L'écriture, ça vous est venu comment?
PJ. J'ai commencé à
écrire à 30 ans. J'allais assez mal,
je faisais des trucs bizarres: dans mon studio à
Paris, j'avais tendu des fils partout, de dix centimètres
du sol jusqu'au plafond, pour m'empêcher de
marcher. Pendant deux semaines, je suis resté
chez moi à plat ventre. Je me suis aussi empêché
de dormir, sept nuits de suite, je n'ai "mangé"
que du café au lait pendant un mois... Je n'avais
rien dans ma vie qui posait problème, mais
je ne me sentais pas bien, j'étais dans le
même état d'esprit que le narrateur de
" Vie et Mort... " Et puis j'ai vu un reportage
sur une scientifique qui allait passer six mois dans
une grotte.

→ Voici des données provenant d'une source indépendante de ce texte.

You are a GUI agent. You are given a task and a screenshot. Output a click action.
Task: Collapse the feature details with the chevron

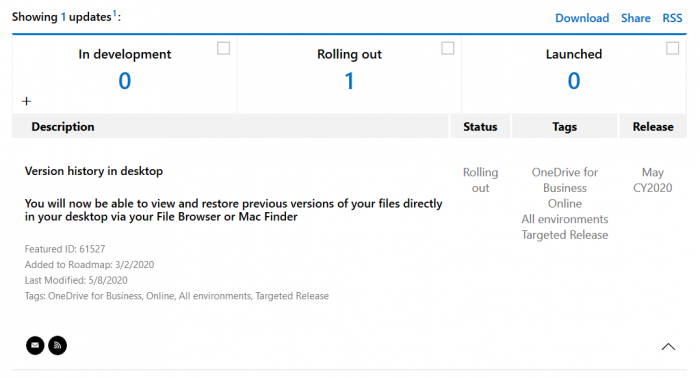coord(668,347)
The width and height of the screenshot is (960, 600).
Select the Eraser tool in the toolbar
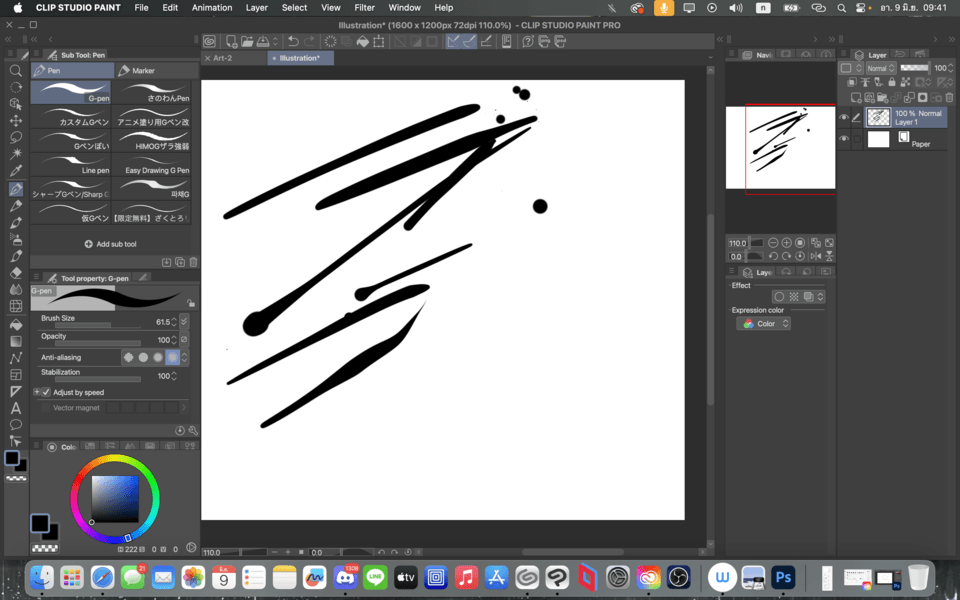16,272
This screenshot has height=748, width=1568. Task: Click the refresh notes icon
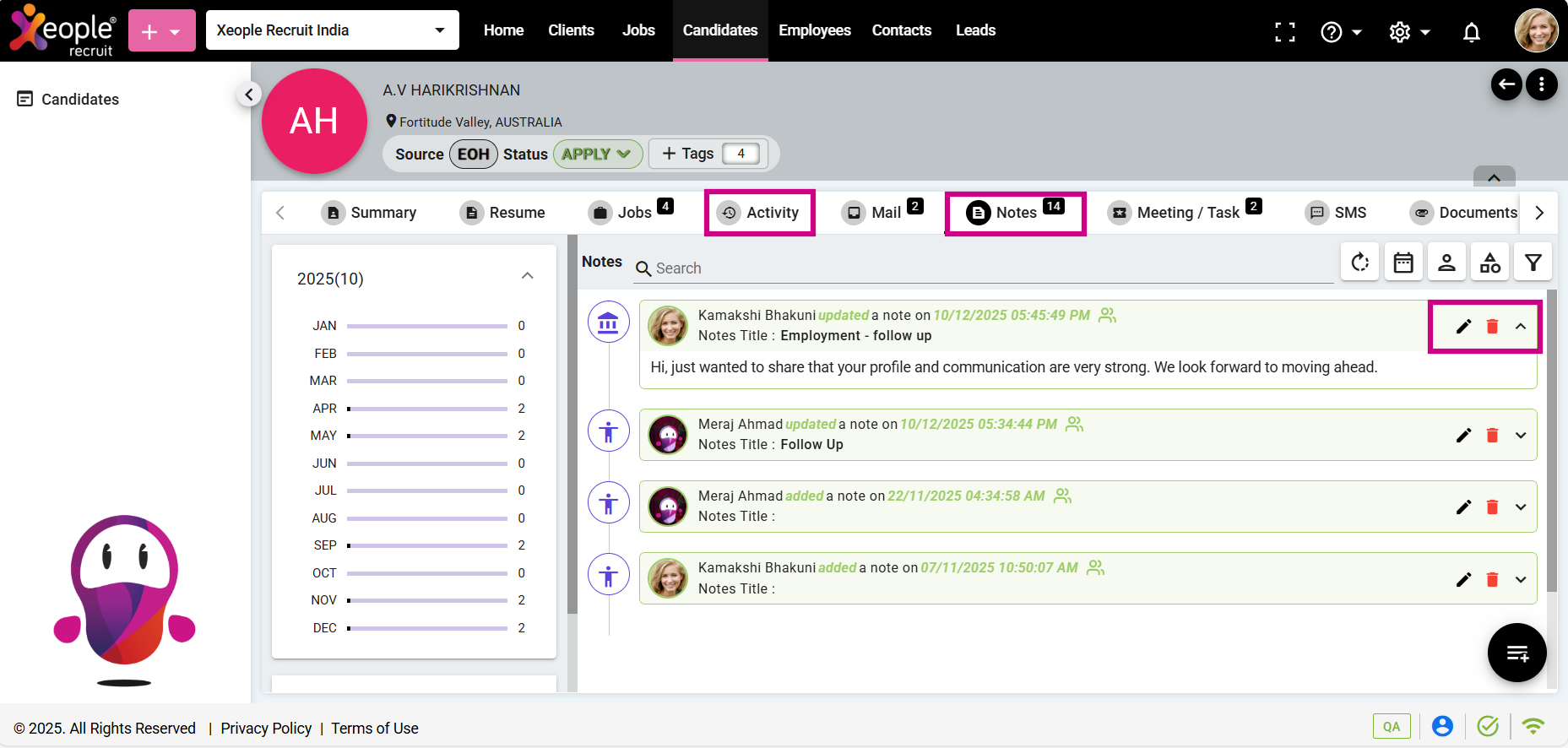[1359, 263]
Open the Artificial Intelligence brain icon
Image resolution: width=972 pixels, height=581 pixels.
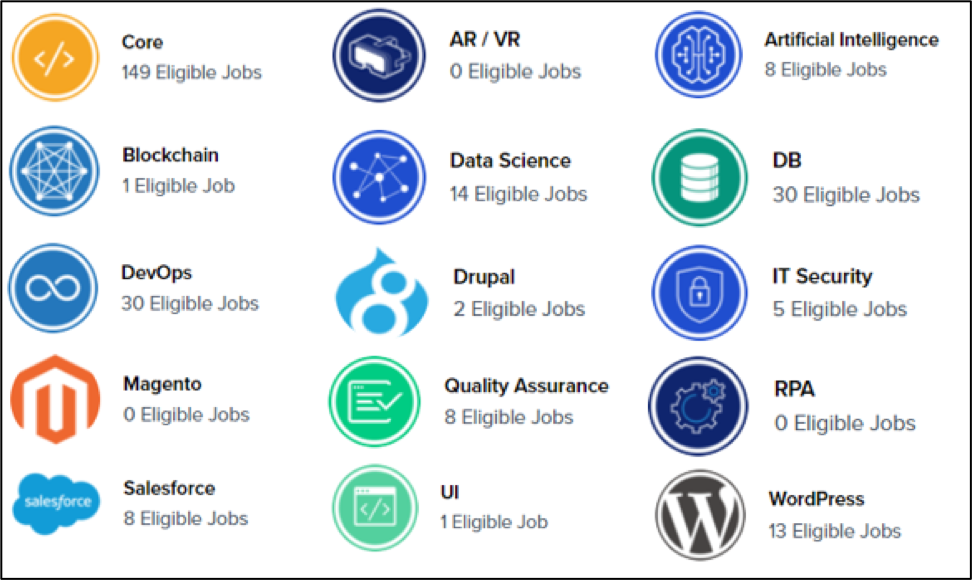tap(702, 56)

J'ai décidé de faire pareil,
mais chez moi. Un an. Du 1er janvier au 31 décembre
1989, j'ai vécu enfermé sans parler
à personne, ni regardé la télé,
rien. Je me suis tellement ennuyé que je me
suis mis à écrire des nouvelles. Lors
de ma première sortie après ça,
j'ai dîné avec une copine. Et, ce soir-là,
dans la rue du resto, à quelques mètres
de nous, la scientifique qui était sortie de
sa grotte s'est suicidée dans sa voiture. Je
n'ai jamais raconté ça dans un livre,
c'est pas crédible.
ELLE.
Et ces nouvelles, vous en avez fait quoi?
PJ. Pas grand-chose. J'ai commencé
mon premier roman en 1994. Il m'était arrivé
un truc bizarre: j'étais venu au secours d'un
petit vieux qui se faisait taper dessus dans la rue,
et j'avais fait fuir son agresseur. Je suis fort...
Mais, alors que je rentrais chez moi, une voiture
s'est arrêtée, et le petit vieux en est
sorti, en criant: " C'est lui, c'est lui! "
Là, deux monstres m'ont sauté dessus
et m'ont mis des menottes. Je suis resté une
nuit et un jour au commissariat. En rentrant chez
moi, j'étais furieux, je me suis mis à
écrire. Une nouvelle, longue, très longue,
qui est devenue " Le Chameau sauvage ".
Avant, je n'avais jamais pensé écrire
un roman. Quand je m'imaginais me lancer là-dedans,
je voyais un type à Brest, marchant dans la
mer, en se disant: "Bon, allez, faut que j'arrive
à New York, courage. "
ELLE.
J'ai entendu dire que vous vous réjouissiez
lorsqu'un malheur arrive à une star, ce n'est
pas très charitable...
PJ. Ce n'est pas de la malveillance,
c'est juste parce que je trouve que les choses les
plus intéressantes dans la vie, ce sont les
malheurs. Même pour moi, bien sûr. Mon
œil gauche, par exemple... C'est de là
qu'on devine l'ombre de la vérité de
la vie et de l'être humain. Quand j'apprends
que Britney Bidule va se marier avec Kevin Tartempion,
je m'en fous. En revanche, quand Jennifer Chose et
Ben Machin se séparent et souffrent, c'est
mieux, ils vivent des trucs révélateurs.
On dit souvent que c'est quand on est au fond que...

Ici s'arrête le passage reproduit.